Antsy

I think it is the after effect of being trapped in the house for three weeks that I am feeling a bit frustrated and bored. pao has some sort of tummy virus so he isn’t feeling up to much and I was supposed to be going to a prayer meeting tonight to find that when I got there it isn’t actually on til next week. Gah! So I walked home through the Dane John but because I was wearing summer slip on shoes and was tired, I wasn’t enjoying the walking like I normally do and my feet hurt a bit. I didn’t feel like sitting down, I just wanted to go home.
Now I’m at home, I don’t feel like knitting or reading or watching a DVD or listening to the radio. Just before I went out, I started a heel of my Trekking sock to find that I’d knit across the wrong number of stitches for about 22 rows and had to rip out the whole lot. Don’t you just hate it when that happens? I am so not wanting to re-knit those rows right now. I think I want to go out. But then I probably don’t cos my feet hurt from wearing open-heeled shoes for the first time this year.
I think I’m just antsy because I’m probably quite tired. Perversely, if I try to sleep now, I will just lie awake. Pffft!

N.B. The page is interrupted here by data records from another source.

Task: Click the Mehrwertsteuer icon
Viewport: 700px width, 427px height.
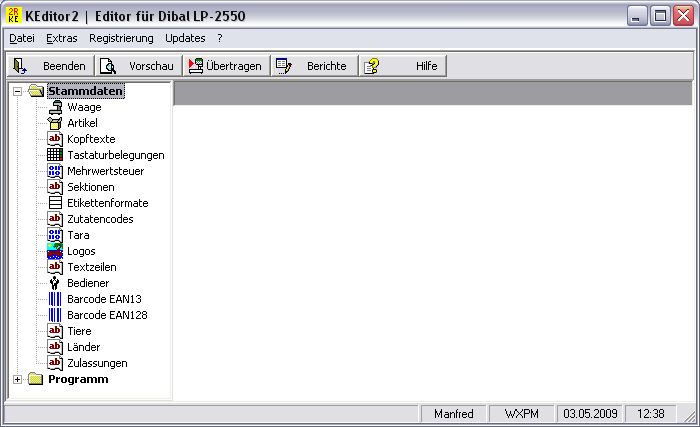Action: click(x=55, y=171)
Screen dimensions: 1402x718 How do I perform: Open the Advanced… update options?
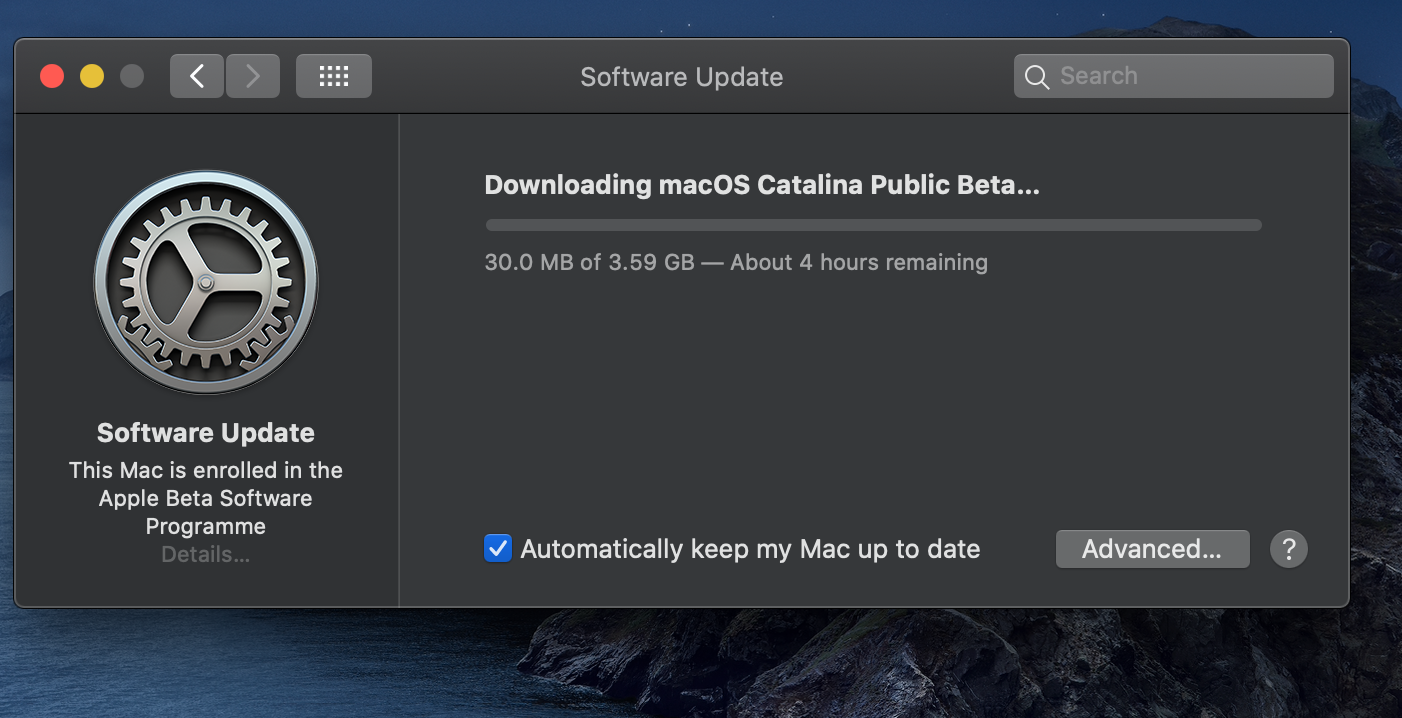[1152, 549]
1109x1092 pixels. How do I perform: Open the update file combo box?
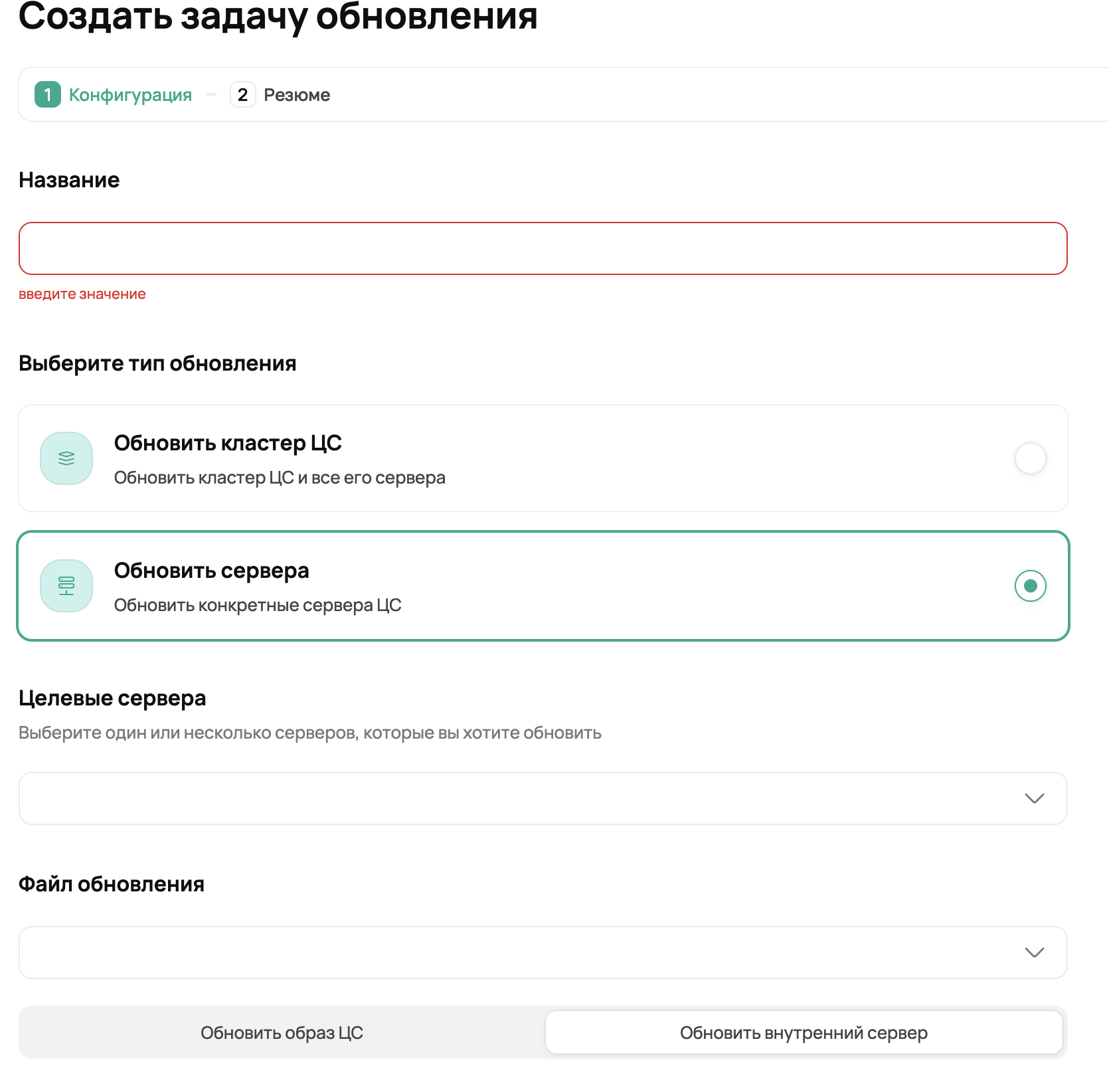(x=518, y=953)
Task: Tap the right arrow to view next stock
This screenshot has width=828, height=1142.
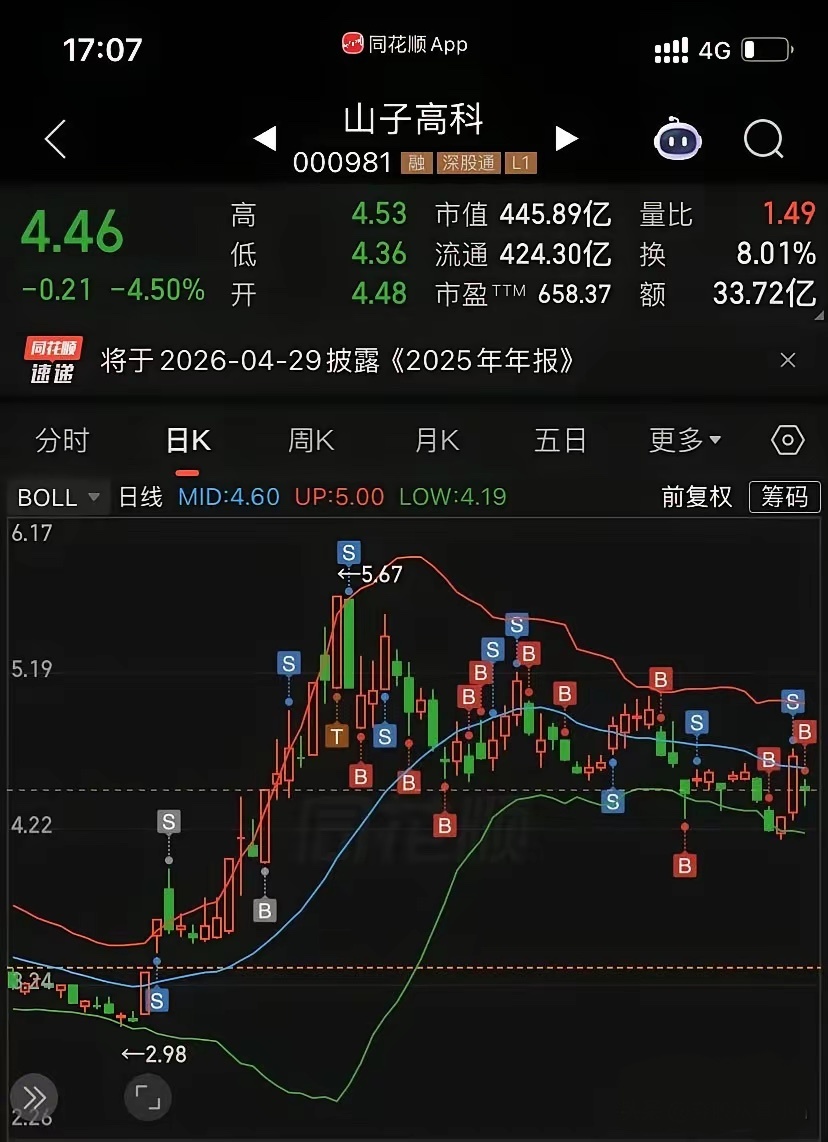Action: click(x=567, y=139)
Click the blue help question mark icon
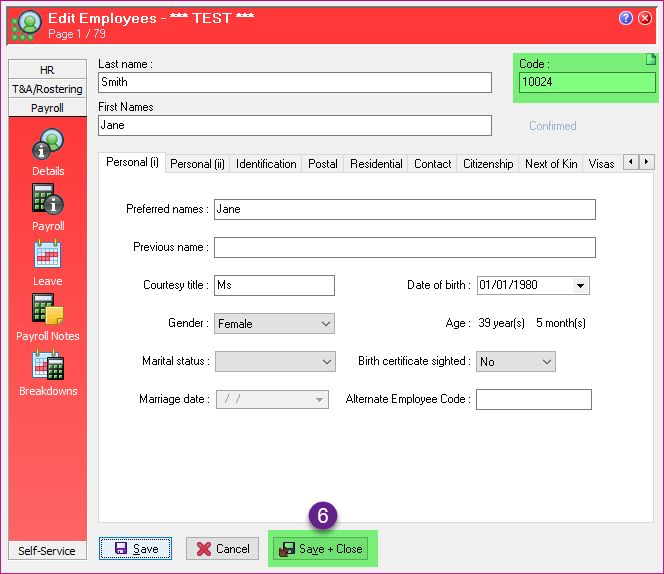Viewport: 664px width, 574px height. [626, 18]
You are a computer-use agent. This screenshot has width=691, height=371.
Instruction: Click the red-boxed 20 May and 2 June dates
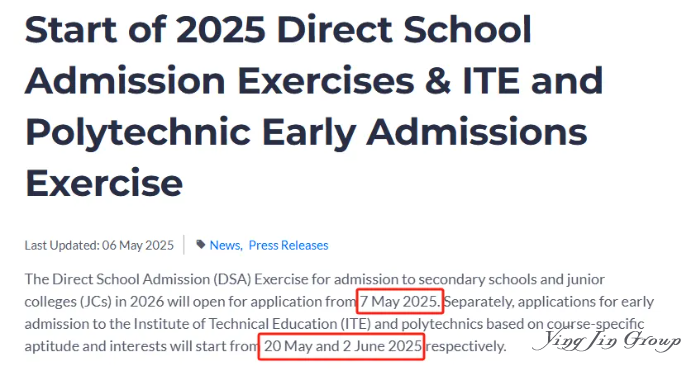(x=342, y=346)
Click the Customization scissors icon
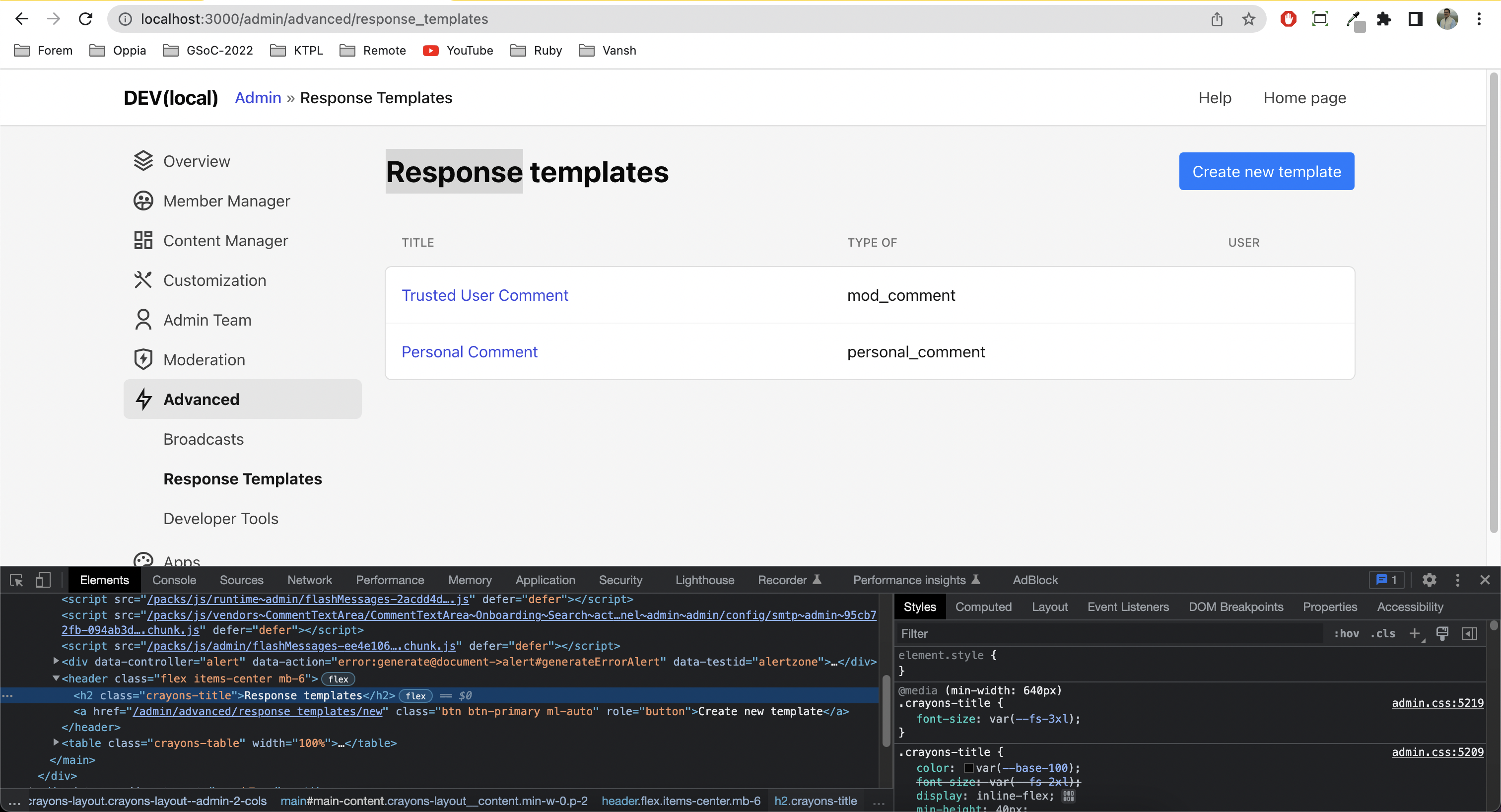This screenshot has height=812, width=1501. point(144,279)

June 30th, 2006 at 1:54 pm
Good grief, I’d be antsy too!
June 30th, 2006 at 4:26 pm
I’d be antsy too! Knitting is a terrible activity for antsyness. At least for me. I always muck it up. You need to go somewhere where you can walk a bit and then sit a bit, but OUT. Like a coffeeshop, maybe?
But I must say, I much prefer you antsy than sick as you were!
June 30th, 2006 at 4:32 pm
I hate that feeling!! Pooey. I’m cranky at my Trekking sock, too. I have to tink quite a few rows in the heel to get a very messy dropped stitch back. *grumble*
July 1st, 2006 at 1:00 am
oh boy, i so hate that post-illness restlessness, accompanied by the still-can’t-quite-concentrate feeling. there’s a climbing-the-walls-ish-ness, but without the energy to actually do any climbing.
i expect you must feel about as fuzzy as the photo? yet i must agree, antsy is far better than SICK!